A FCT entrou no consórcio conhecido por BELLA depois de assinar um «contrato de direito de utilização irrevogável» que tem uma duração de 25 anos. Portugal, ao alojar duas terminações, é apontado como uma peça-chave para o projeto que deverá “cablar” o fundo do oceano ao longo de 10 mil quilómetros.

No comunicado que assinala entrada da FCT no consórcio do EllaLink, a FCT recorda que o novo cabo submarino pretende suprir a inexistência de infraestrutura que tem impedido a ligação direta entre as redes de grande velocidade que hoje conectam as instituições de ensino e laboratórios sul-americanos e europeus.

Na Europa, a rede de grande velocidade que é usada para propósitos académicos e transnacionais dá pelo nome de GÉANT. Na América Latina, a rede equivalente é conhecida por RedCLARA. Ambas passam a estar conectadas pelo novo cabo submarino a partir do final de 2020. «Com o EllaLink, o tráfego fluirá diretamente entre os dois continentes, melhorando a proteção dos dados e otimizando o custo/benefício da conectividade», explica a FCT em comunicado.

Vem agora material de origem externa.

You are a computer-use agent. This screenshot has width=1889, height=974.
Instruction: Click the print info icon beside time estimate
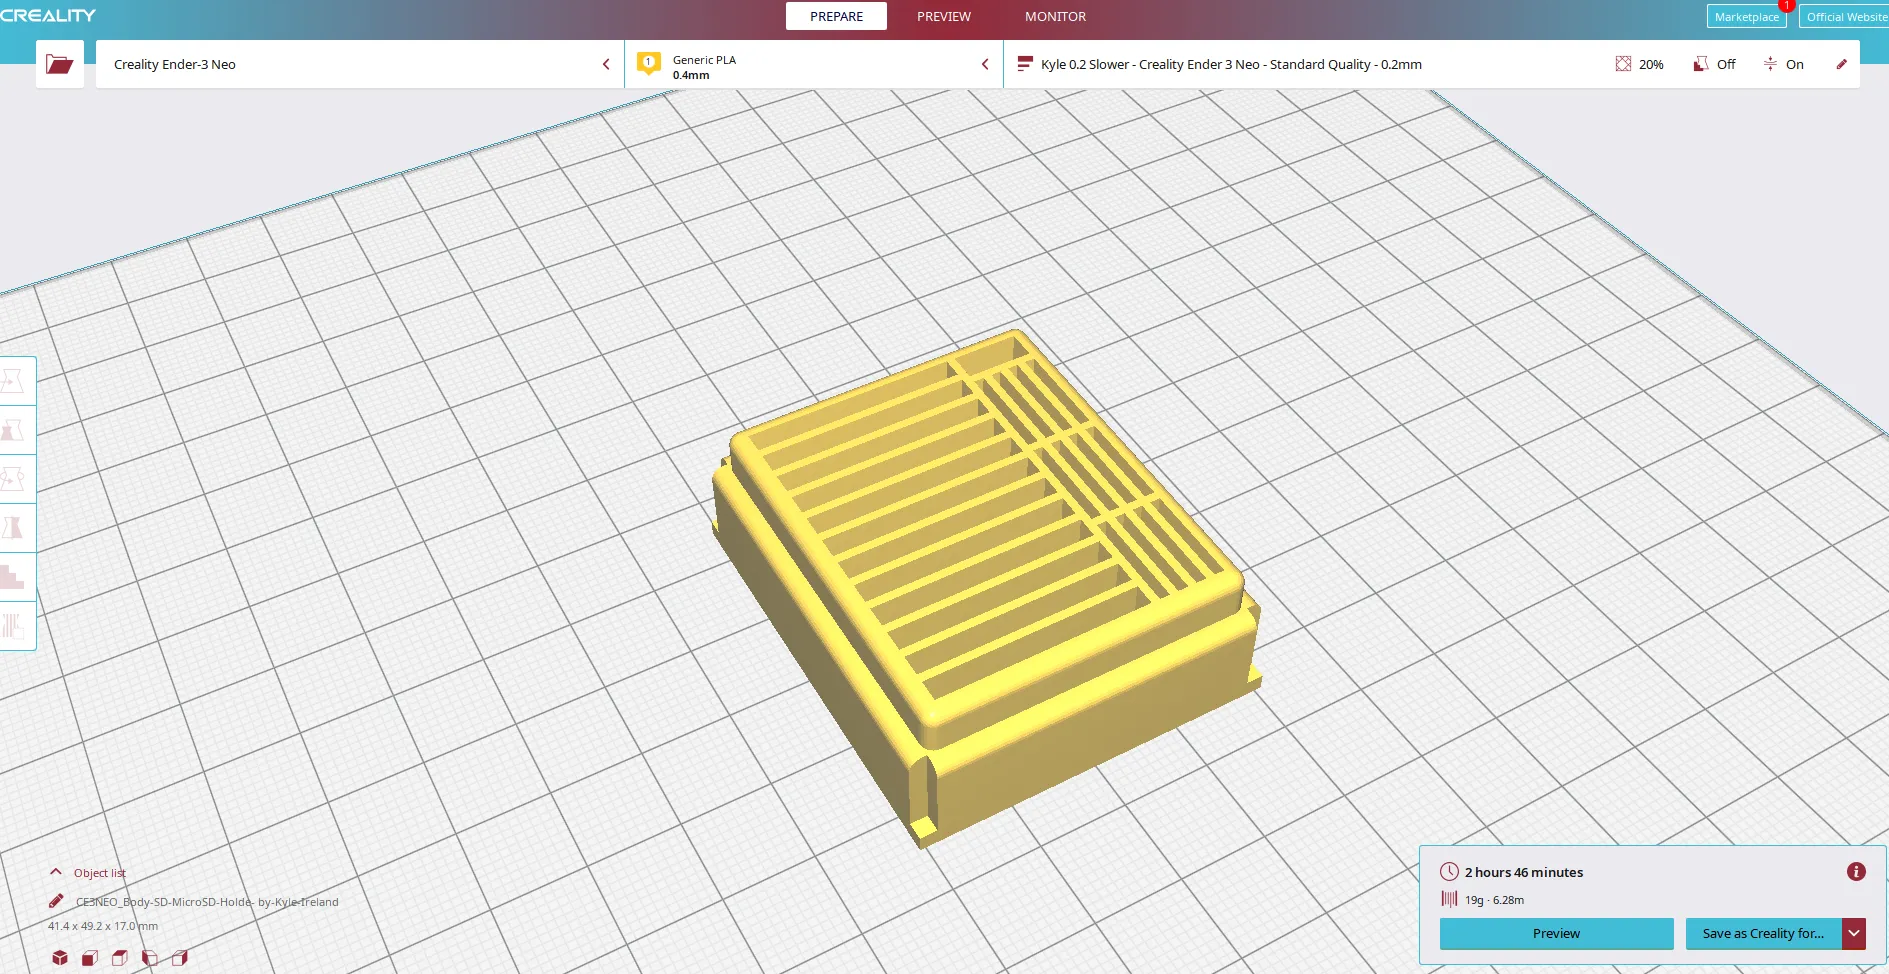coord(1856,872)
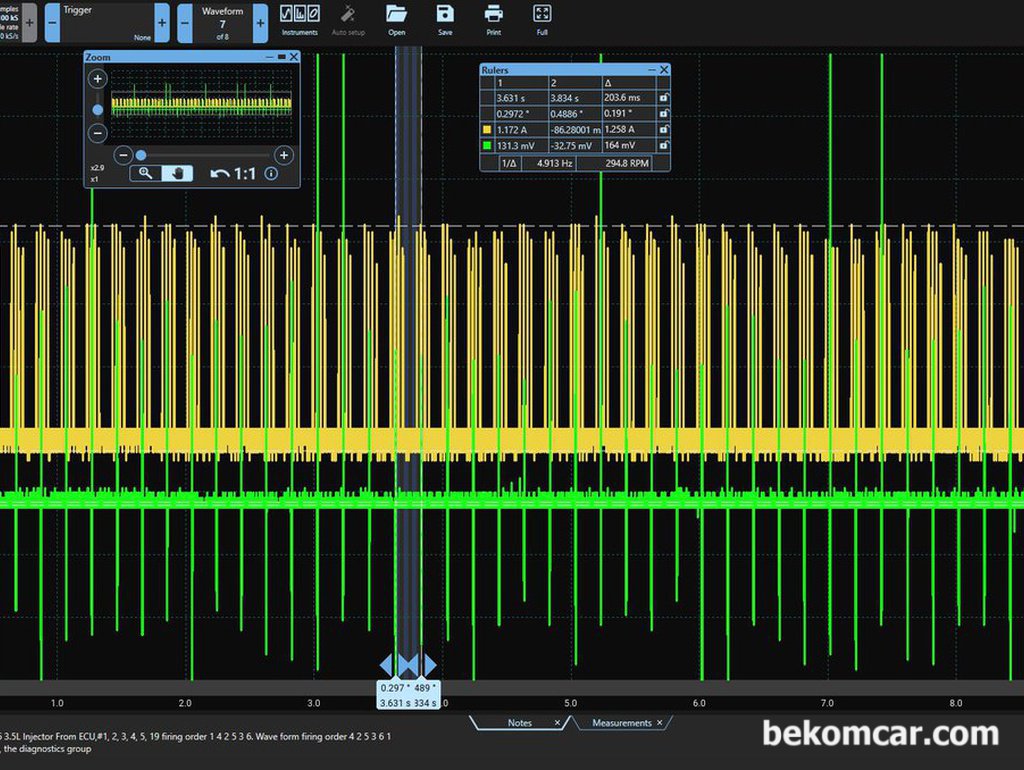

No mesmo comunicado, Luis Eliécer Cadenas, Diretor Executivo da RedCLARA e um dos responsáveis máximos do consórcio BELLA, não perdeu a oportunidade para enaltecer a importância histórica que poderá vir a ter esta ligação submarina: «Este marco é uma conquista fundamental para a comunidade de investigação e educação da América Latina. Estamos a abrir um canal direto de colaboração com a Europa, garantindo segurança e qualidade de serviço para as variadas aplicações científicas e de ensino que esperamos oferecer».